When Lynette Granger had her first child four years ago, she described both her pregnancy and delivery as going smoothly.
“My first pregnancy was amazing, no complications, sickness or anything,” she said. When Granger, who resides in the West Side Chicago neighborhood of Humboldt Park, became pregnant with her second child last year however, complications developed almost immediately.
Three months into her pregnancy Granger was diagnosed with a short cervix, which carries a 1-in-2 chance of causing premature birth. As a result, Granger was ordered to remain in bed. At six months her water broke, and at seven months she delivered her daughter.
Granger's child had to stay within the neonatal intensive-care unit at the University of Illinois Medical Center for three weeks. With her thoughts solely on the health of her child during that time, it wasn't until months after her daughter was released from the hospital and safely at home before Granger began to think about the toll the experience had taken on her own health, or the risks she now faces if she and her partner ever decide to have another child.
During her second delivery Granger experienced excessive bleeding to the point where doctors considered performing a C-section. Because of those concerns, her physicians told her future pregnancies would be considered high-risk. “That's what scares us about possibly having a third child,” Granger said. “Overall I think it's scary for my body and what it could do to my organs and my insides.”
The health difficulties Granger experienced during her second pregnancy and delivery have become increasingly more common among women throughout the U.S. in recent years.

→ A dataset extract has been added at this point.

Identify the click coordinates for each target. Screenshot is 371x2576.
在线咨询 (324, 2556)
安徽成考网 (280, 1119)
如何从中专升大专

While rates of maternal complications and death have been declining for years in other industrialized nations, the U.S. rate has been rising.
The rate at which women have been diagnosed with severe maternal morbidity rose 200% from 49.5 per 10,000 hospitalized deliveries in 1993 to 144 occurrences per 10,000 in 2014, according to the Centers for Disease Control and Prevention.
The rise in maternal complications has coincided with an increase in maternal deaths, with the rate rising from 17 for every 100,000 live births in 1990 to 26.4 deaths by 2015, according to a 2016 Lancet study.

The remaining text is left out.